嵐の松本潤が江戸幕府初代将軍の徳川家康を演じるNHK大河ドラマ「どうする家康」(日曜・後8時)の第24回「築山へ集え!」(25日放送)で、家康が究極の選択に迫られる。
「築山殿」として存在感を示す家康の妻・瀬名(有村架純)が、敵対する武田家と接触。それどころか、別の面々にも密書を送って築山に集め始める。途方もない大きな計画をもくろむ瀬名。もしそんなことが織田信長(岡田准一)にばれてしまったら、どうなるか…。家康の心境は想像に難くない。
史実では「築山殿事件」として知られ、悪妻とされる瀬名が武田家と内通していることが発覚し、処刑されるという騒動。ただ今作の瀬名は悪妻ではなかったという設定で、実際のところも、どの史料が真実なのか誰も分からない。歴史の大きな流れは変えられないにしろ、脚本家・古沢良太氏の解釈が楽しみになる。
前週の第23回「瀬名、覚醒」(18日放送)では、家康周辺のごたごたが描かれた。武田側の使者と会うなど不穏な動きをする瀬名を、息子の嫁で信長の娘でもある五徳(久保史緒里)が信長に密告。なぜか信長は水野信元(寺島進)が内通していると言いがかりをつけ、家康に水野を処刑させる。冤罪(えんざい)であったはずの水野だが、死ぬ間際に「他にやっとる奴はいっぱいおるわ! みんなやっとるわ!」「なぜ俺だけが…」と不穏な発言も。さらには家康の息子・信康(細田佳央太)が無実の僧を斬るなど乱心した上に寝込むという展開だった。
そんな中、家康の癒しのとなったのが於愛の方(広瀬アリス)。上手ではない笛を吹き、近眼のため別人と間違えて家康を尻をひっぱたいた。血生臭いドラマにバランスを取るような明るい存在。SNSでも「やはりめちゃくちゃかわいすぎる…」などと歓迎の声が相次ぐ。

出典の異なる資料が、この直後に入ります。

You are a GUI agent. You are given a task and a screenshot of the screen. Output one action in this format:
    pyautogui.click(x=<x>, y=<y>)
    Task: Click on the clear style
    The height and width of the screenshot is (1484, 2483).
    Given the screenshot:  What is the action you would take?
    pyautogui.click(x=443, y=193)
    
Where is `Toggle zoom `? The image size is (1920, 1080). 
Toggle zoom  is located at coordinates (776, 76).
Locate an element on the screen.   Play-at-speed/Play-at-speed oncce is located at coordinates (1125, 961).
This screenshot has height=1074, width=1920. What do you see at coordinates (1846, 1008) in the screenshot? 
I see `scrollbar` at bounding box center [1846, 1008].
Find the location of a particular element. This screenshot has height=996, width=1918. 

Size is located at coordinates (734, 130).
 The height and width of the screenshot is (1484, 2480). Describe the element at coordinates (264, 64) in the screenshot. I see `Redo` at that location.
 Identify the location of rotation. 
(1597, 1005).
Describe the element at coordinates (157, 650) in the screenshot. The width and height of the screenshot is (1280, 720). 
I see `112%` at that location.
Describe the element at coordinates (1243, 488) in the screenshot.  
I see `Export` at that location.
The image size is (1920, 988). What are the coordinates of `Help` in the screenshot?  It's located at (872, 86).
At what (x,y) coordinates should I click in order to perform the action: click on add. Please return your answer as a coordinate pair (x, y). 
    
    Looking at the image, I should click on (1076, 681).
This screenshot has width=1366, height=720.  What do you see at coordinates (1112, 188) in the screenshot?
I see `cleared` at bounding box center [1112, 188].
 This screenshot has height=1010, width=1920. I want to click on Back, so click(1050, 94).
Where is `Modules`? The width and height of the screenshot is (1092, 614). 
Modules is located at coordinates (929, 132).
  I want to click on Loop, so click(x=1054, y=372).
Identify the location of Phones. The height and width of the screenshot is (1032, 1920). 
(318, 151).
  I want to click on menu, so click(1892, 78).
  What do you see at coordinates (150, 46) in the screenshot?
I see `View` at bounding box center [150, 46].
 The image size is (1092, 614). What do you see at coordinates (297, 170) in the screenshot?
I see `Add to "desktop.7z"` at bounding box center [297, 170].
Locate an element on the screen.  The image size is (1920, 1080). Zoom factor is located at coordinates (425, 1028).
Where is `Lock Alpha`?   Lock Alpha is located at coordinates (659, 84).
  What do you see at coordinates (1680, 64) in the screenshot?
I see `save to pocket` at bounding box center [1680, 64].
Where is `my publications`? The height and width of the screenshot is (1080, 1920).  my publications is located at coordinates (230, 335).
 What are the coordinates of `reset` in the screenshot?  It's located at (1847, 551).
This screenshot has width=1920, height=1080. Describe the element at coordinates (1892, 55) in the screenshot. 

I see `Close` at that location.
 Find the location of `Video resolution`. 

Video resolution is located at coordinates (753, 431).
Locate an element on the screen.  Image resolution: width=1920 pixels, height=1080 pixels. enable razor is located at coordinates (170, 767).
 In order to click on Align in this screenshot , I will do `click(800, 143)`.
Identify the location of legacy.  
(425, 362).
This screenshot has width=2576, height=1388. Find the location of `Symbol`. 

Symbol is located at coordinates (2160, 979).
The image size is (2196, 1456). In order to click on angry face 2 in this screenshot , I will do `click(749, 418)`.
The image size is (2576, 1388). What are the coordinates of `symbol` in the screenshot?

後に側室として2代将軍・秀忠を生むなど、家康に愛された於愛の方。番組関係者は「近眼だったのは史実のようなので、それをもとにしたキャラクターのようです」という。
第23回の平均世帯視聴率は10・2%で微減。ライバルのテレビ朝日系「ポツンと一軒家」に次ぐ数字だった。過去の大河ドラマ放送回数を考えると、そろそろ折り返し地点の同作。現在の家康は30代中盤だ。年齢的にはほどよいペースで進んでいるものの、これからも歴史的事件が盛りだくさん。描かれ方とともに、ストーリーの取捨選択にも関心が尽きない。